Poisoning Encoders • Salika Dave

A paper review summary part of my coursework in IST597: Trustworthy Machine Learning

PoisonedEncoder: Poisoning the Unlabeled Pre-training Data in Contrastive Learning

Hongbin Liu, Jinyuan Jia, Neil Zhenqiang Gong

Summary

In this paper, the authors propose a new kind of poisoning attack – PoisonedEncoder that can poison deep neural networks used for image processing by manipulating the vision encoder. In the process of pretraining an encoder for supervised and contrastive learning, augmented views of the same image produce similar feature vectors but dissimilar feature vectors for different vectors. In the downstream classifier, extracted feature vectors are combined along with the labels and then subsequently used for testing.

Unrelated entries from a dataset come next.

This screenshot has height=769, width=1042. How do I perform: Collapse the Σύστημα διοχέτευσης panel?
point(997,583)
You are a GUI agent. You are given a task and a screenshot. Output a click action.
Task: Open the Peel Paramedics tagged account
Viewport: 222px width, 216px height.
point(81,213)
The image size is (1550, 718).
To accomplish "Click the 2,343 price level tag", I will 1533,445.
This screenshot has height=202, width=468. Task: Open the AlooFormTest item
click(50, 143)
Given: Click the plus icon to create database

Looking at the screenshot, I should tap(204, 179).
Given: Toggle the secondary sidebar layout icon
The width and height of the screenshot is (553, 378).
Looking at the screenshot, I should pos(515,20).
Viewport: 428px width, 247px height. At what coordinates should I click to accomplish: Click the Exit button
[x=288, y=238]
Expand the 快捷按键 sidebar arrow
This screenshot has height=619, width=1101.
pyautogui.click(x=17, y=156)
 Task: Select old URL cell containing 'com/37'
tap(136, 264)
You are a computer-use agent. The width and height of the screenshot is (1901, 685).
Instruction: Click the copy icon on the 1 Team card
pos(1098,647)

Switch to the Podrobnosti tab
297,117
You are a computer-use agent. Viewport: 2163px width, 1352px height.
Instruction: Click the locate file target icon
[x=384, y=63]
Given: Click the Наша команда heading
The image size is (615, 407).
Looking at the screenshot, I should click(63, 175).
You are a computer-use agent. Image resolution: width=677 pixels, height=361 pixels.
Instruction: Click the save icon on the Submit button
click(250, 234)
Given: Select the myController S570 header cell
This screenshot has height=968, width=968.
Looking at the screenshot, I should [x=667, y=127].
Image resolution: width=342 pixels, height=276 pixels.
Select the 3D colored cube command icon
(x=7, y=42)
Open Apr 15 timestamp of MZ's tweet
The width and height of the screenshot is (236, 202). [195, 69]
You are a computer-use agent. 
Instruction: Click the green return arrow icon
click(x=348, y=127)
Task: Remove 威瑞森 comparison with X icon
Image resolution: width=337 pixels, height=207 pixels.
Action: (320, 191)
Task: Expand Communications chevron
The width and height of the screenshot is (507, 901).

To poison an encoder, an attacker injects noisy inputs into the unlabelled data such that the encoder should misclassify the label for the input image during testing. This attack is formulated as a bi-level optimization problem where the goal is to maximize the cosine similarity between the target and reference input. The paper evaluates the PoisonedEncoder attack on multiple datasets and compares it with other state-of-the-art attacks, demonstrating its effectiveness and superiority. The paper also proposes and evaluates several defenses against the PoisonedEncoder attack, providing insights into how to mitigate the attack.

Results

The PoisonedEncoder attack is evaluated on datasets – CIFAR10, STL10, Facemask, EuroSAT, and Tiny-ImageNet. PoisonedEncoder achieves at least 0.2 higher attack success rate than ICP, while Witches’ Brew appears to be ineffective. Additionally, the authors use the metric of clean and poisoned accuracy that refers to inference results depending on the pretraining the vision encoder and downstream classifiers with clean data and noisy input data respectively. The results show that the difference between the two accuracies of classifiers is small, indicating that the attack better preserves the utility of the encoder. Lastly, it has also been shown that fine-tuning can reduce the attack success rate of the PoisonedEncoder without sacrificing the encoder’s utility, but this requires manually collecting a large set of clean images.

Strengths

This paper concisely explains a very simple but significant way in which a vision encoder for downstream tasks in contrastive learning can be attacked. One of the major strengths of this paper is that the attack has been thoroughly evaluated by existing defense methods that can be used during pre-processing, in-processing as well as post-processing. Secondly, this attack has been evaluated on a variety of datasets that are commonly used in contrastive learning that makes the author’s contribution more thorough and precise. Lastly, the results have been concisely presented regarding the hyperparameter tuning on the chosen contrastive algorithm as well as the attack success rates and the differences between clean and poisoned accuracy.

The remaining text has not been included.